Dispersive analysis of the $\gamma\gamma \to D \bar{D}$ data and the confirmation of the $D \bar{D}$ bound state

TL;DR

This paper uses dispersive analysis to study gamma-gamma to D D-bar reactions, confirming a D D-bar bound state below threshold and clarifying the nature of the X(3860) resonance.

Contribution

It introduces a dispersive, model-independent approach to analyze D D-bar production, confirming a bound state and providing new insights into the X(3860) resonance.

Findings

Confirmed a D D-bar bound state below threshold at 3695 MeV.

Found no evidence of the broad X(3860) resonance as a pole.

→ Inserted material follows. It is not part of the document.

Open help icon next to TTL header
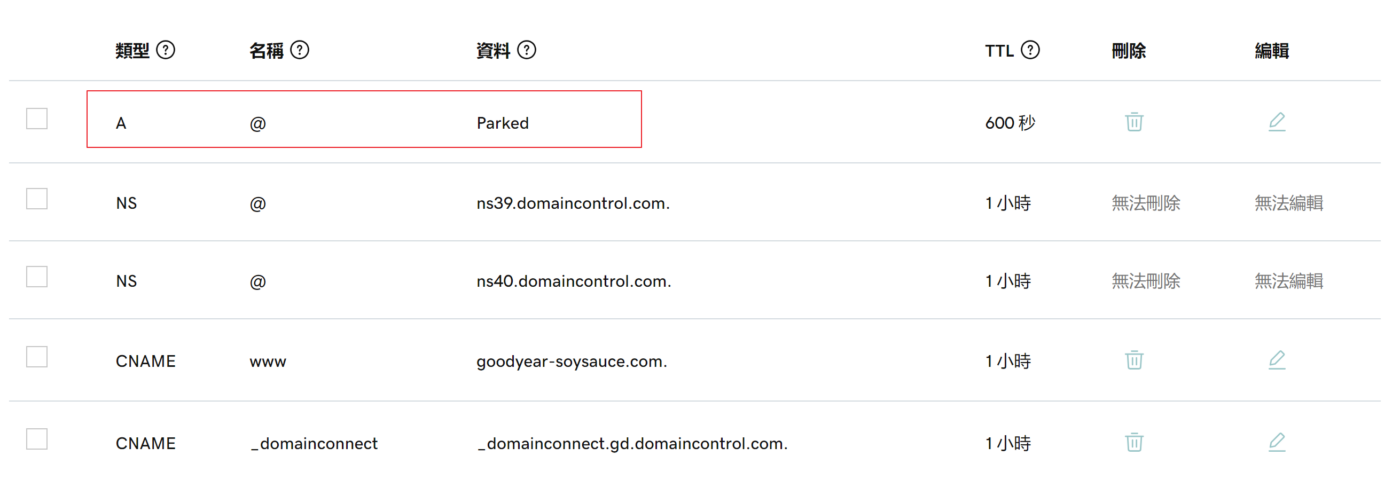(1031, 50)
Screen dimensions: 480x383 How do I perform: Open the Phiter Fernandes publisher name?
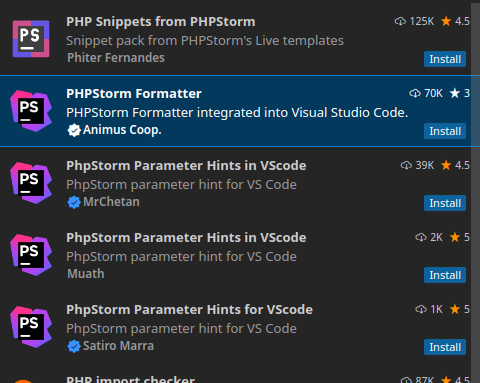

Demonstrated consistency with experimental data and lattice predictions.

Abstract

In this paper, we present a data-driven analysis of the $\gamma\gamma\to D^+D^-$ and $\gamma\gamma\to D^0\bar{D}^0$ reactions from threshold up to 4.0 GeV in the $D\bar{D}$ invariant mass. For the $S$-wave contribution, we adopt a partial-wave dispersive representation, which is solved using the $N/D$ ansatz. The left-hand cuts are accounted for using the model-independent conformal expansion. The $D$-wave $\chi_{c2}(3930)$ state is described as a Breit-Wigner resonance. The resulting fits are consistent with the data on the invariant mass distribution of the $e^+e^- \to J/\psi D\bar{D}$ process. Performing an analytic continuation to the complex $s$-plane, we find no evidence of a pole corresponding to the broad resonance $X(3860)$ reported by the Belle Collaboration. Instead, we find a clear bound state below the $D\bar{D}$ threshold at $\sqrt{s_B} = 3695(4)$ MeV, confirming the previous phenomenological and lattice predictions.